Logic done with syntax trees instead of sequences of characters?

282 Views Asked by At

Last year, I took a course in logic. In it, sentences were defined inductively as sequences of characters in a certain way. I am now reading Shoenfield as an attempt to look deeper into the subject, and he too defines sentences as sequences of characters.

The first theorem he proves is effectively equivalent to: any sentence can be uniquely parsed into a syntax tree.

That said, why not forego the definition of sentences as sequences, and use syntax trees from the get-go? Is there any benefit to using sequences, other than that being how we are used to writing propositions? Does anyone out there forego sequences entirely?

2

There are 2 best solutions below

4
On

There are indeed situations where syntax trees are more easy to handle than sentences-as-strings - every induction-on-complexity argument provides such an example. However, the converse also holds sometimes - e.g. it's a bit easier to linearly order the set of sequences, and we often want an enumeration of the expressions in our language.

Ultimately, though, the translation between the two is elementarily enough that their respective technical advantages/disadvantages quickly stop mattering. In light of this, we primarily use sequences since they better match what we actually think of as "sentences." One aspect of this is that I think sentences are generally easier to parse than syntax trees. They're also easier to write on a page - trees take up a lot more space.

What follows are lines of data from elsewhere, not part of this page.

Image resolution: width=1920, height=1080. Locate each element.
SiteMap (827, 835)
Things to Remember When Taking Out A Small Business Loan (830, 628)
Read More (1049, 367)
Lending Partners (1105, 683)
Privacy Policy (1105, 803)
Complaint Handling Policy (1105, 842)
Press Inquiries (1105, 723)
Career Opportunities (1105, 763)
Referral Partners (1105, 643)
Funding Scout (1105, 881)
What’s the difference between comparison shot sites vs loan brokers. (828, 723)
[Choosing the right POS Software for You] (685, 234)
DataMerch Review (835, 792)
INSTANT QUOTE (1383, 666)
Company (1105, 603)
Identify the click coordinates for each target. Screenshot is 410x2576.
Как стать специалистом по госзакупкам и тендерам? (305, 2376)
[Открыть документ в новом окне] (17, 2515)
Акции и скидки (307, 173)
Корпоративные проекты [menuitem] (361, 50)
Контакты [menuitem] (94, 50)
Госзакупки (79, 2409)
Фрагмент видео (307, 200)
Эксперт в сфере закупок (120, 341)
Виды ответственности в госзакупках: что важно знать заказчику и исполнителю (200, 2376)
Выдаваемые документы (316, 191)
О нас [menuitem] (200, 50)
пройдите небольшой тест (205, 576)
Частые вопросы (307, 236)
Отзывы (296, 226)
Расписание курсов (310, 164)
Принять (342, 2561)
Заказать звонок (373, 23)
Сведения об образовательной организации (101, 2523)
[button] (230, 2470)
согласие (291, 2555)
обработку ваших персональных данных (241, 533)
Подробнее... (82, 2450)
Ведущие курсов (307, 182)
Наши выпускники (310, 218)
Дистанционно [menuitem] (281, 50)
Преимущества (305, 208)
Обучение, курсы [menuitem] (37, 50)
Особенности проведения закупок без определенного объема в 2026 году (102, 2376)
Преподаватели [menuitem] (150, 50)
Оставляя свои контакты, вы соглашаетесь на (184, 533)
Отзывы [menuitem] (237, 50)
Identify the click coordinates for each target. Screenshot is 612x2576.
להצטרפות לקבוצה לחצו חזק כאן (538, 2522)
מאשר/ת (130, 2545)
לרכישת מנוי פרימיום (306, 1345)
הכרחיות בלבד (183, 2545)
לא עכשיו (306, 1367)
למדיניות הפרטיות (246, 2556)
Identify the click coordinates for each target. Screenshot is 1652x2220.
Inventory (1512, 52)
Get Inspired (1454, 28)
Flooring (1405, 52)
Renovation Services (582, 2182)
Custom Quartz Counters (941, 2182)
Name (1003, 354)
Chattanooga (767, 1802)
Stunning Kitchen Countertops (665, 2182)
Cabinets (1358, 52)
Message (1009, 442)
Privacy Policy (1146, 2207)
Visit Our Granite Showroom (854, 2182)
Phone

In summary, the mathematical differences between the two aren't obviously substantial enough to provide strong motivation in either direction, and sentences seem to have a nontrivial "human advantage" over trees.

0
On

In my experience, which is more programming language theory (PLT) and type theory (and generally CS-y) than traditional logic, we virtually never work in terms of sequences of characters. I, personally, view logic texts that put a lot of focus on this as using their time/space poorly. This made a bit more sense before computers were widely used. It's certainly important to know that you can go between sequences of characters and trees in a computational way, but it's not a hard to believe fact, and the details of it are almost always irrelevant. As long as you know what tree is represented by the text in the book, that's generally all you need to know.

I'm not aware of any introductions that actually draw the trees as a matter of course as that would be quite verbose and typographically awkward.

What PLT/etc. people usually do is write pseudo-CFGs (context free grammars) such as $$\varphi,\psi ::= A \mid \varphi\supset\psi \mid \bot$$ and then go on to write things like $((P\supset\bot)\supset\bot)\supset P$ with only, maybe, some informal comments about precedence, grouping with parentheses, and the syntax of atomic formulas.

In formal (i.e. machine-checked) expositions or other code operating on logic, you'll see data types like:

data IPC⟨→⟩ : Set where
    ⋆_  : V → IPC⟨→⟩
    _⊃_ : IPC⟨→⟩ → IPC⟨→⟩ → IPC⟨→⟩
    ⊥c  : IPC⟨→⟩

which describes the syntax tree of IPL but not really the concrete syntax. (Of course, the definition of Agda, in this case, specifies the syntax of code that uses these constructors.) You can't do an induction on the sequence of characters making up the formulas as there isn't one. If you wanted to do such a thing, you'd have to define a function from this type into the type of sequences of characters (and prove theorems that such an encoding is faithful). If you read the full article from which I got the above data type, it never does this nor needs to.

This isn't to say that the field of formal languages, i.e. parsing theory and context free grammars etc., isn't interesting. It's just not logic, though they often share techniques.